Re: [PATCH rdma-core 07/14] mlx4: Update to use new udma write barriers

Jason Gunthorpe <jgunthorpe@xxxxxxxxxxxxxxxxxxxx> · Thu, 9 Mar 2017 10:03:20 -0700

On Thu, Mar 09, 2017 at 05:42:19PM +0200, Yishai Hadas wrote:

> >The counter point is that the unlock macro can combine the WC flushing
> >barrier with the spinlock atomics, reducing the amount of global
> >fencing.
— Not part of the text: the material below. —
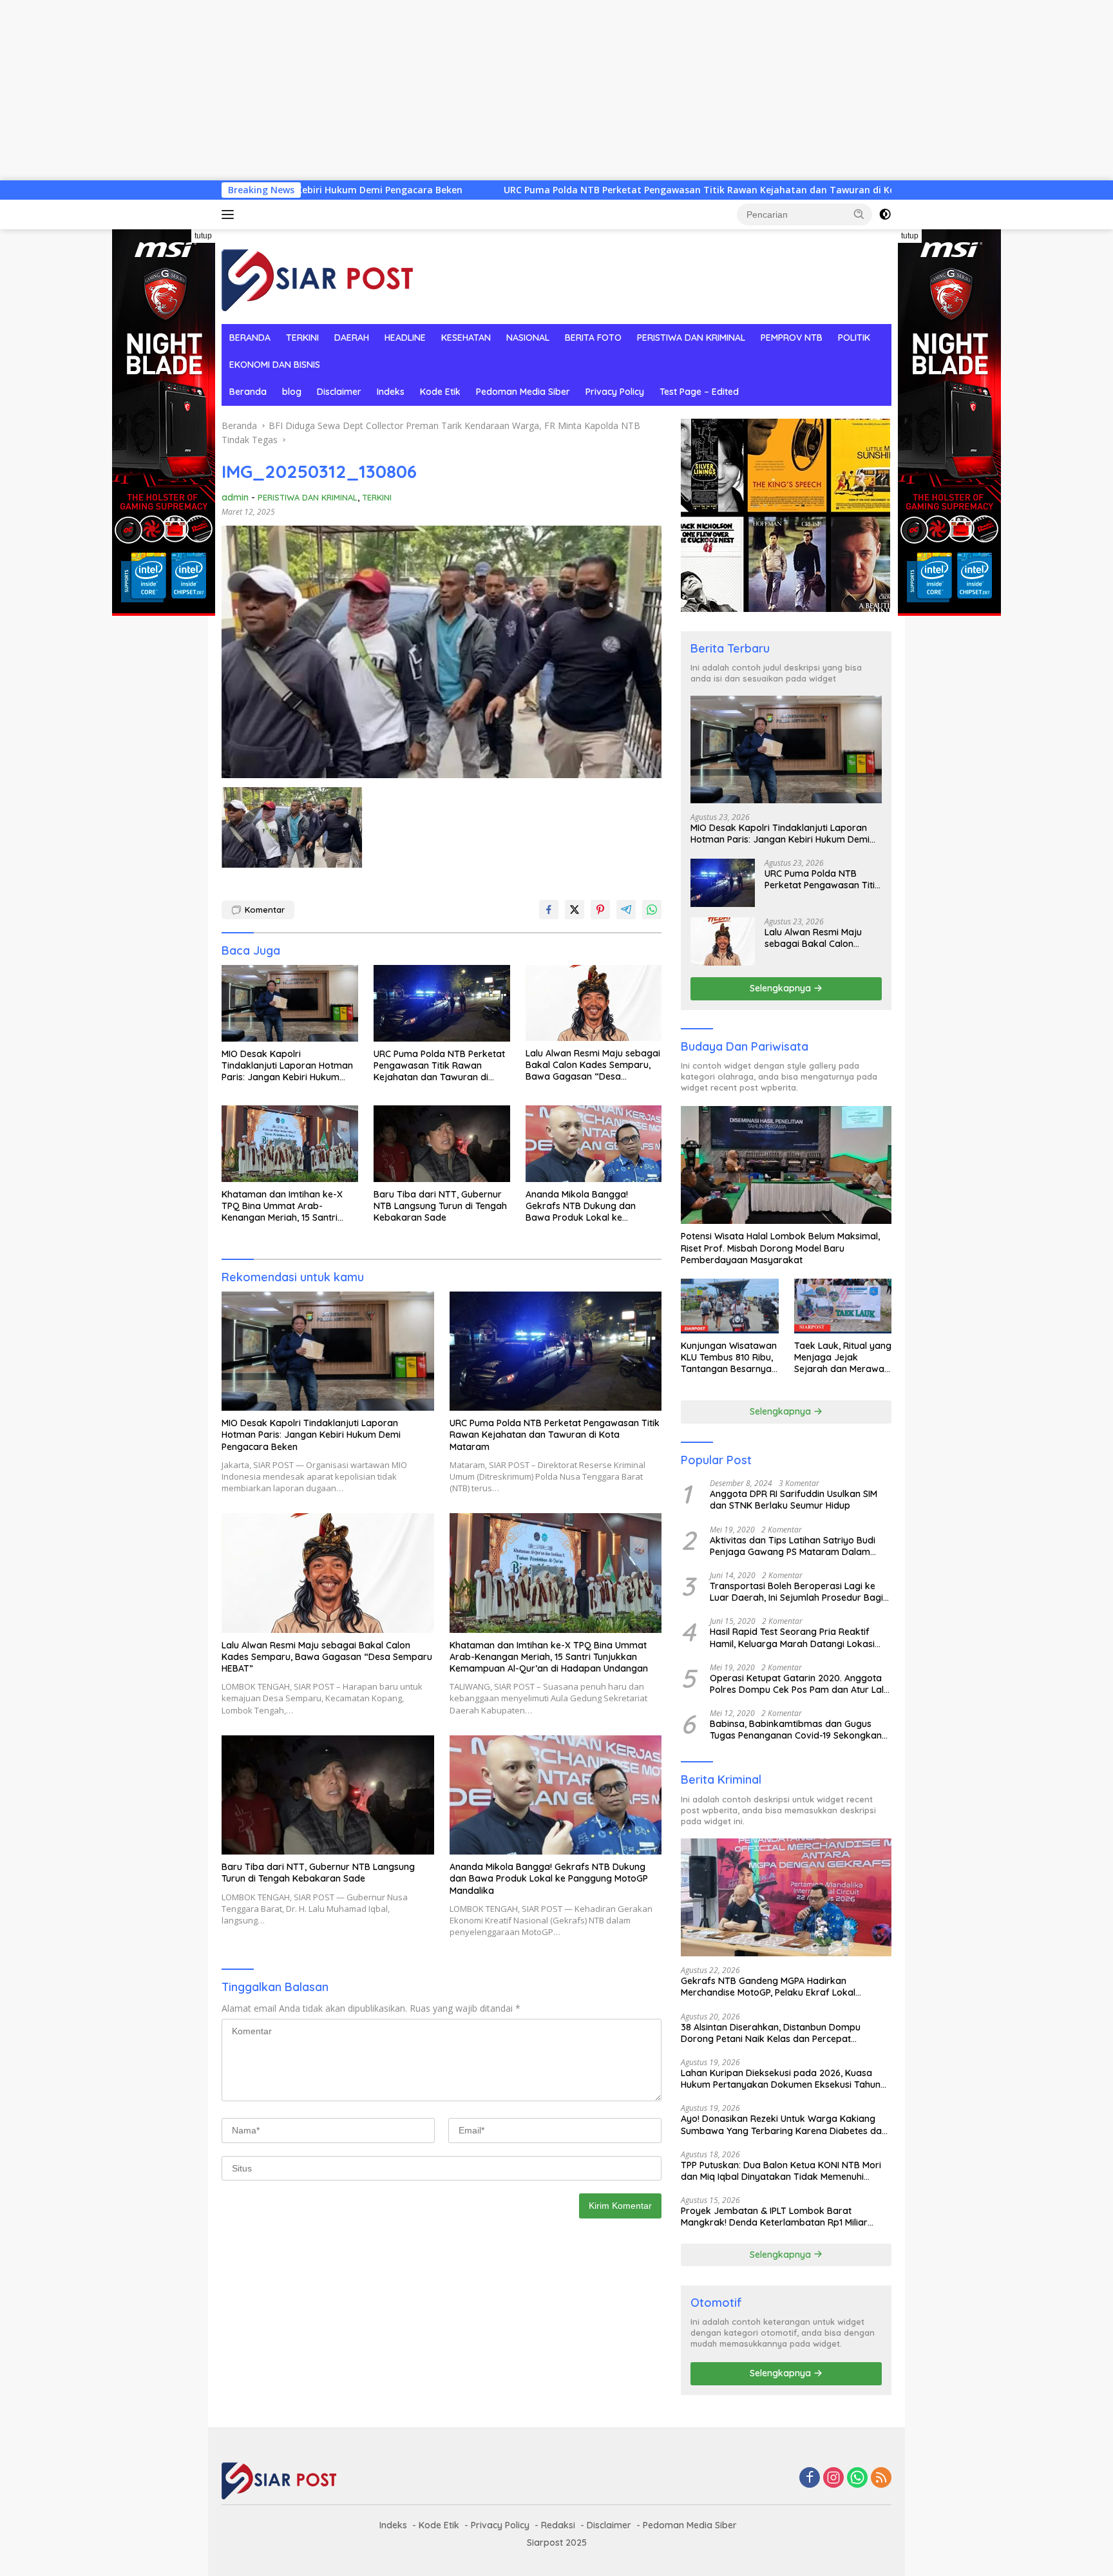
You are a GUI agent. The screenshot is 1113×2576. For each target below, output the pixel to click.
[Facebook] (809, 2478)
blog (291, 391)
If you remove the macro your remove that optimization.
> 
> The optimization is done as part of mmio_wc_spinlock() for X86, this macro
> is still used.

I'm talking about optimizing the unlock too.

The x86 definition probably requires the unlock to flush the WC
buffers just like for the lock, so avoiding the unlocking SFENCE
entirely will increase throughput further, but with a bit more latency
till flush.

> >Why not do this:
> >
> >-               mlx4_bf_copy(ctx->bf_page + ctx->bf_offset, (unsigned long *) ctrl,
> >-                            align(size * 16, 64));
> >-
> >+               tmp_bf_offset = ctx->bf_offset;
> >                ctx->bf_offset ^= ctx->bf_buf_size;
> 
> The above 2 commands are still delaying the writing to the NIC comparing the
> original code where it was done in one command after mlx4_bf_copy().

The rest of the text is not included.